Friesen, who has reviewed the texts, told HuffPost the messages show a deeper familiarity between the two.
“It’s also that the power imbalance is pretty clear,” Friesen said. “You have a guy who is on top of his game [in the right-wing world] and someone who is not allowed on social media.”
It’s possible Jones has had an influence on Carlson, Friesen said.
“The clear indication is that there is at least some sort of editorial influence that Alex has ― whether direct, indirect, even if it’s minimal ― and it matters because Tucker is probably the most influential cable show host in the world, and Alex is a raving lunatic.”
Jones told HuffPost that he doesn’t need to “radicalize” Carlson.
“I’m not influencing Tucker Carlson,” Jones said. “The world is understanding that my worldview is closer to reality than mainstream media, so I don’t need to radicalize Tucker Carlson. He sees what’s going on in the world.”
‘Arrested? My Gosh.’
In their final messages obtained by HuffPost, Jones contacted Carlson on May 1, 2020, to share some “grave news.”
“Congratulations on being number one!” Jones texted. “I have some very grave news concerning the Democrats working to get me arrested.

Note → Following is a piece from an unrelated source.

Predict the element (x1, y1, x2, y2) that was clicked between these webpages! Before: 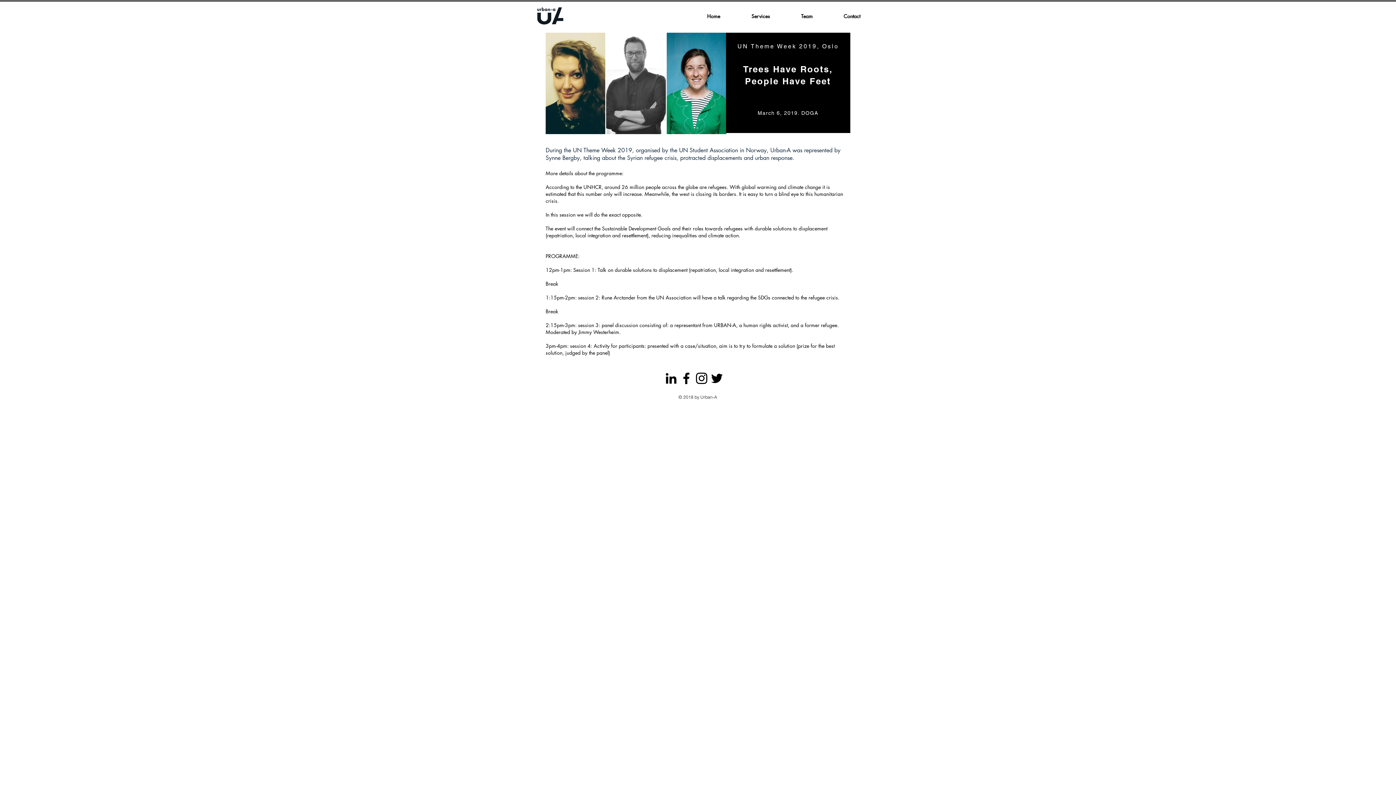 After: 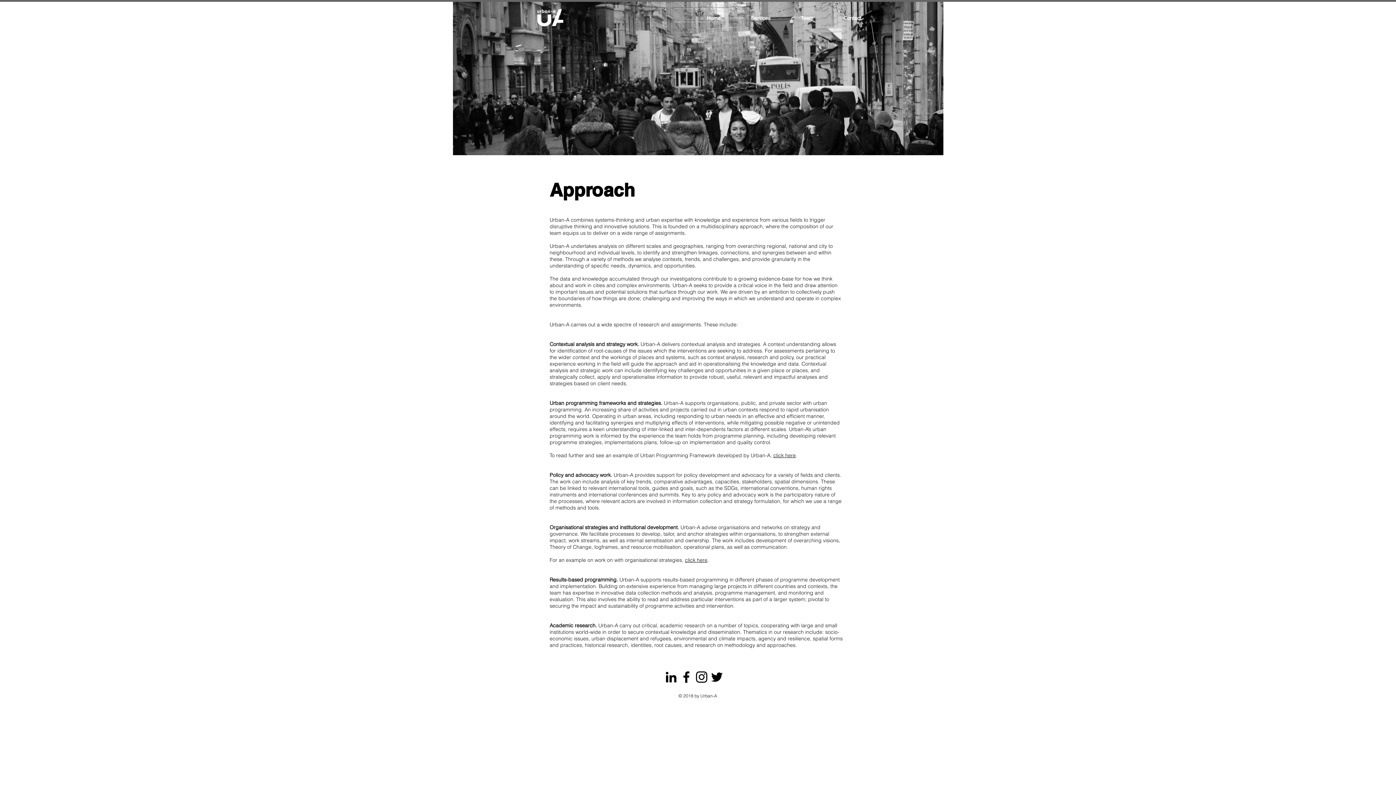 Action: bbox: (736, 0, 785, 32) label: Services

Hope we can talk today.”
Jones was never arrested, but just days earlier, on April 28 ― the same day he and Carlson texted about coronavirus misinformation ― Jones delivered one of his most unhinged and violent outbursts yet.

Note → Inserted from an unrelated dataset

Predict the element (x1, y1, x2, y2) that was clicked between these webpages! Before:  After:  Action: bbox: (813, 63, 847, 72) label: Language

“I’m starting to think about having to eat my neighbors,” Jones said on Infowars days before telling Carlson he feared arrest. “You think I like sizing up my neighbor, how I’m going to haul him up by a chain and chop his ass up? I’ll do it.”
Jones continued:
“But, I’m literally looking at my neighbors now and going: ‘I’m ready to hang them up and gut them and skin them and chop them up.’ You know what? I’m ready. My daughters aren’t going to starve to death. I’ll eat my neighbors. When my babies come into the equation, I will cook your ass up so fast and I’ll tell them: ‘Oh, I killed a cow out back, baby.’ Here it is because my babies ain’t gonna die for your crap, your failure. I will eat your leftist ass like corn on the cob, I’m ready. I’ll barbecue your ass flat. I will eat you. I’ll drink your blood. You understand that? I will hang your ass up and cut you into cutlets like a filet mignon and grill your ass before I watch my daughters starve to death. Let me tell you something right now. I swear to God, if it’s the last thing I do, I’m going to get my hands around your throat.”
Three days after the broadcast in which Jones threatened to drink the blood of his neighbors, he hoped to talk to Fox News’ golden boy over the phone.

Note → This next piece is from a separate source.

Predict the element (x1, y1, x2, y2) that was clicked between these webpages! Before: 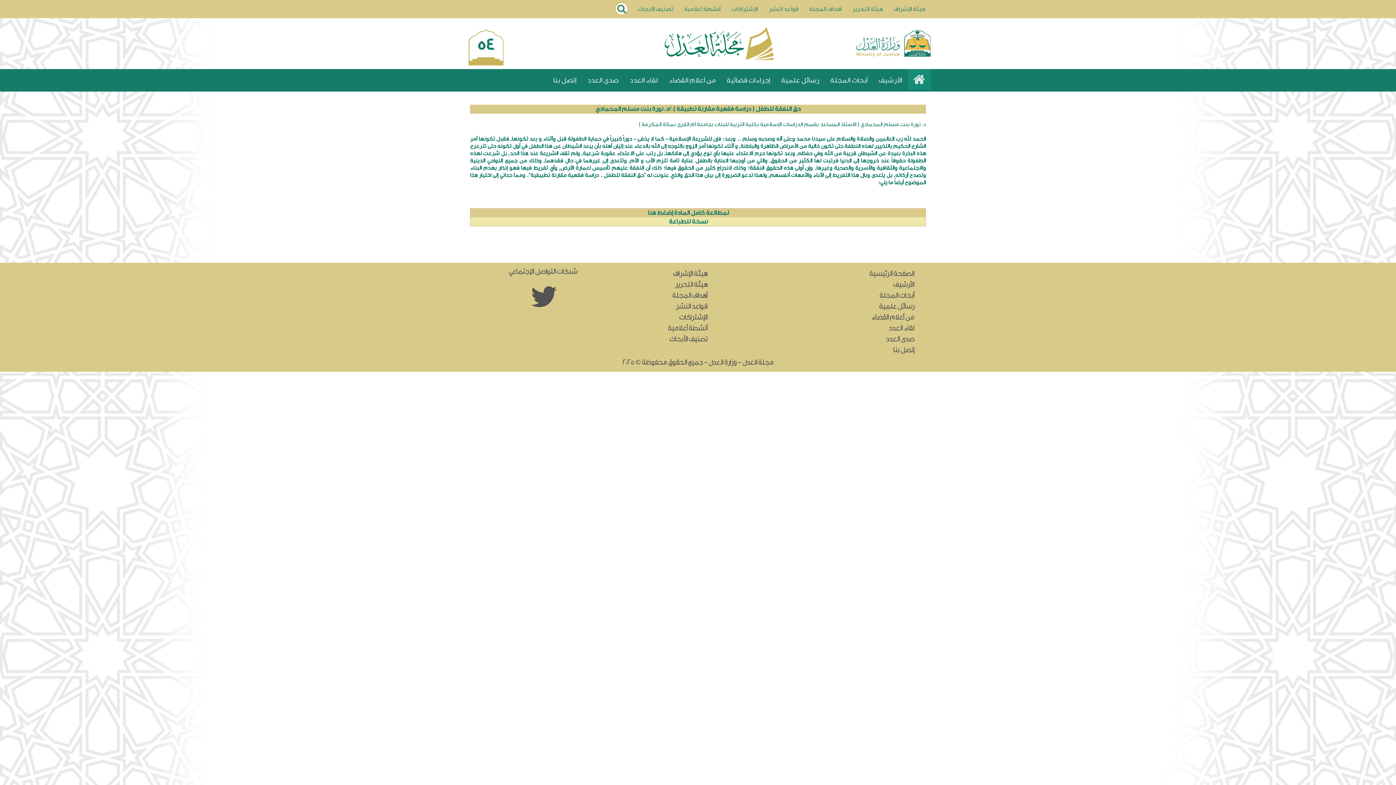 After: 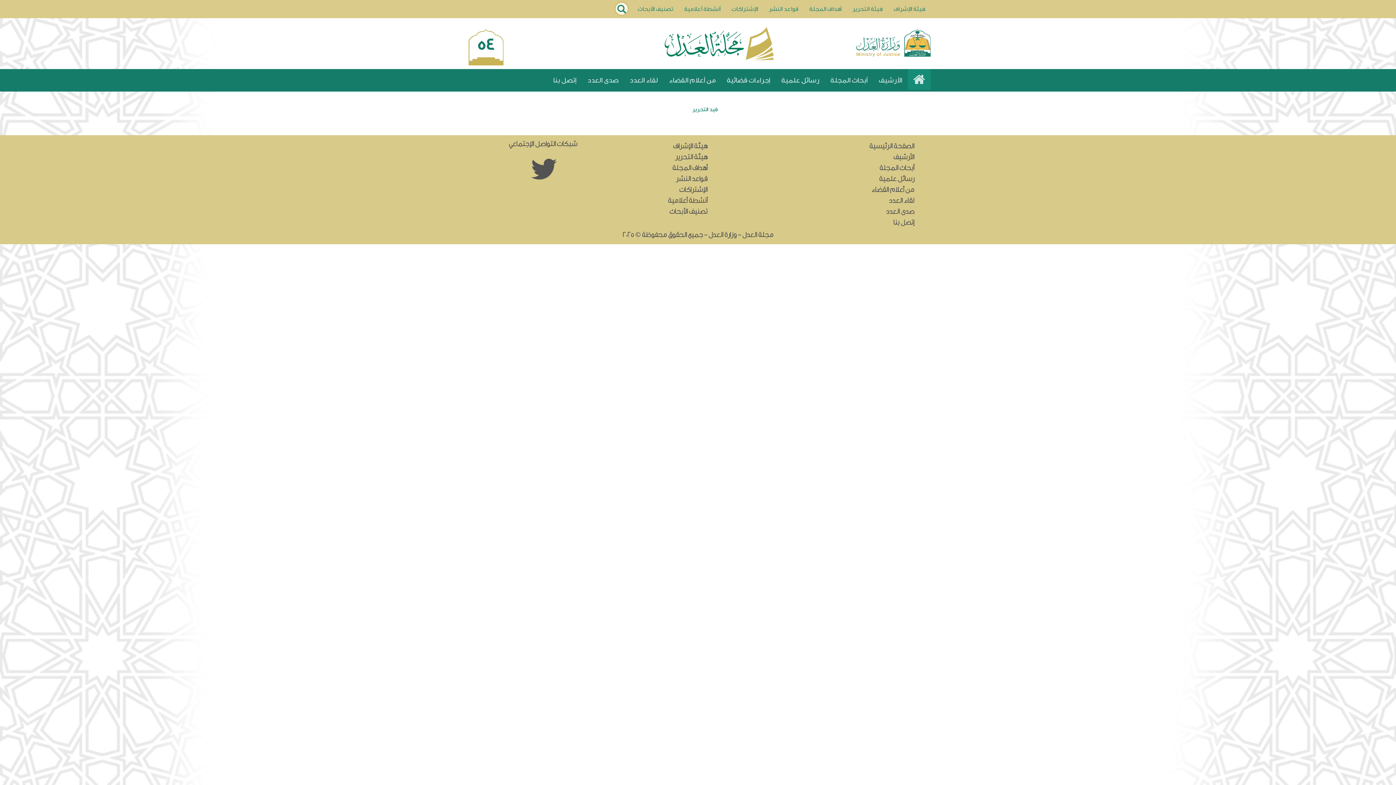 Action: label: هيئة التحرير bbox: (675, 279, 707, 290)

“Arrested? My gosh,” Carlson responded to Jones. “That’s out of control. Are you free this afternoon?”
Jones was free, but not before he went to his Infowars studio to defend his neighbor-eating comments.
Standing behind Infowars hosts Owen Shroyer and Harrison Smith, a visibly rattled Jones said he’d only been joking, comparing his comments to the 18th-century satire “A Modest Proposal” by Jonathan Swift.
“It’s the global collapse that will cause the eating of the neighbors,” he said, blinking his eyes rapidly. “I would never eat my neighbors. It’s an allegory of the collapse of society.”
He then accused “the left” of wanting to burn babies.
Following his appearance on Infowars, Jones got his phone call with Carlson. Jones told HuffPost the conversation was “probably about the eat-the-neighbor thing, but I really don’t remember.”
Carlson came away from the call apparently unwavering in his alliance with Jones.
“Great to talk to you,” Carlson texted. The two exchanged emails to keep in touch.